Dewiku.com - Fenomena second account alias akun kedua di media sosial bukan hal baru, apalagi di kalangan Gen Z. Menurut survei HAI yang melibatkan 300 responden, sebanyak 46% remaja mengaku punya lebih dari satu akun. Nggak heran, karena satu akun seringkali dirasa nggak cukup buat mewakili semua sisi kehidupan online seseorang.

Namun baru-baru ini, muncul usulan dari DPR RI yang cukup kontroversial: larangan membuat akun media sosial lebih dari satu. Usulan ini dilontarkan oleh Oleh Soleh, anggota Komisi I DPR RI dari Fraksi PKB, dalam Rapat Dengar Pendapat Umum (RDPU) bersama platform seperti YouTube, Meta, dan TikTok.

Menurut Oleh, akun ganda seringkali jadi lahan berkembangnya buzzer tidak kredibel yang menyebarkan informasi menyesatkan. Untuk mengatasi hal tersebut, ia mendorong agar baik individu, lembaga, hingga perusahaan tidak diberi keleluasaan memiliki lebih dari satu akun. Katanya, ini bisa jadi langkah terakhir untuk menciptakan ekosistem media sosial yang lebih sehat.

Tapi, apa benar second account selalu identik dengan penyalahgunaan?

Kenapa Banyak Orang Punya Second Account?

Mengutip dari Buletin KPIN, alasan orang punya lebih dari satu akun nggak selalu negatif. Justru banyak yang punya motivasi positif, seperti menjaga privasi. Akun utama biasanya terbuka untuk umum atau urusan pekerjaan, sementara akun kedua dibuat agar hanya teman-teman dekat yang bisa melihat isi postingan.

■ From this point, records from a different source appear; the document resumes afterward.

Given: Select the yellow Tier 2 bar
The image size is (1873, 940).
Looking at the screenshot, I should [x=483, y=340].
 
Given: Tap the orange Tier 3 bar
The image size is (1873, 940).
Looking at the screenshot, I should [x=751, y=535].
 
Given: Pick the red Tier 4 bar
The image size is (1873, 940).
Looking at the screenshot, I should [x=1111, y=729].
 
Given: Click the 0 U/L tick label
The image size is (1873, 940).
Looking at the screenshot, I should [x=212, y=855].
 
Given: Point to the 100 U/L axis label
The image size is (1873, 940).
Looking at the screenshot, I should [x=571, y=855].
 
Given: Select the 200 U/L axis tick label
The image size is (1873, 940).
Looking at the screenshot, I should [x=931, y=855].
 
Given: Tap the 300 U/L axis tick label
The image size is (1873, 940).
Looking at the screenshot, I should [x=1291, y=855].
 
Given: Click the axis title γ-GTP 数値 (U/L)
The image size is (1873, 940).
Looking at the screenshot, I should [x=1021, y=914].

Second account juga jadi wadah untuk mengekspresikan diri secara bebas. Penelitian dari Prihantoro dkk mengungkap bahwa tingkat keterbukaan tiap individu berbeda-beda tergantung kepribadiannya. Akun cadangan membuat seseorang merasa lebih nyaman, lebih percaya diri, dan bisa membagikan hal-hal personal tanpa takut dihakimi.

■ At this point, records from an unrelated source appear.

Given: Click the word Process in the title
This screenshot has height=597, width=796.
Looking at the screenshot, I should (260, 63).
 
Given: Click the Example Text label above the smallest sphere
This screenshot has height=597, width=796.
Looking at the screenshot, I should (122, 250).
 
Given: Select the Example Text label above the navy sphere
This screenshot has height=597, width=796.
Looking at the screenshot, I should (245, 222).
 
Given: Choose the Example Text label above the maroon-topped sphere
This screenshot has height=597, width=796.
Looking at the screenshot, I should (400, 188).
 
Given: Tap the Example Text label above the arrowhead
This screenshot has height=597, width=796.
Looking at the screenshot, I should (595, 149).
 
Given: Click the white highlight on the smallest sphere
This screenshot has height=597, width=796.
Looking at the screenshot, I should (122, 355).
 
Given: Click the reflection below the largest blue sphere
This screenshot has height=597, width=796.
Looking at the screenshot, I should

Biasanya, komunikasi di second account juga terasa lebih akrab karena isinya hanya orang-orang terdekat. Lingkungannya kecil, tapi lebih suportif.

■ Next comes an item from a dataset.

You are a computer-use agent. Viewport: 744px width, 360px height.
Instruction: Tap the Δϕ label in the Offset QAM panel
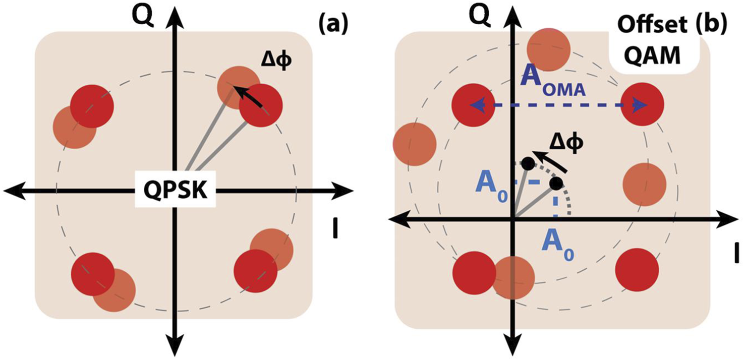pos(566,143)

Tapi Nggak Bisa Dipungkiri, Ada Juga yang Disalahgunakan

Meski banyak yang menggunakan akun kedua dengan niat baik, ada juga yang menyalahgunakannya. Beberapa orang bikin akun untuk stalking, mengomentari orang lain secara anonim, bahkan sampai menyebarkan ujaran kebencian karena alasan personal.

Penelitian dari Dewi dan Janitra juga menunjukkan bahwa sebagian anak-anak dan remaja menggunakan second account sebagai diary digital mereka. Tapi dalam praktiknya, ada juga yang menjadikan akun alter ini sebagai ruang bebas nilai—yang kadang melampaui batas etika.

Jadi, Larang Semua atau Edukasi Pengguna?

Pertanyaannya sekarang: apakah second account harus dilarang, atau justru perlu diatur dan diedukasi? Karena pada kenyataannya, satu akun seringkali tidak cukup untuk memenuhi kebutuhan digital seseorang—baik secara profesional, sosial, maupun emosional.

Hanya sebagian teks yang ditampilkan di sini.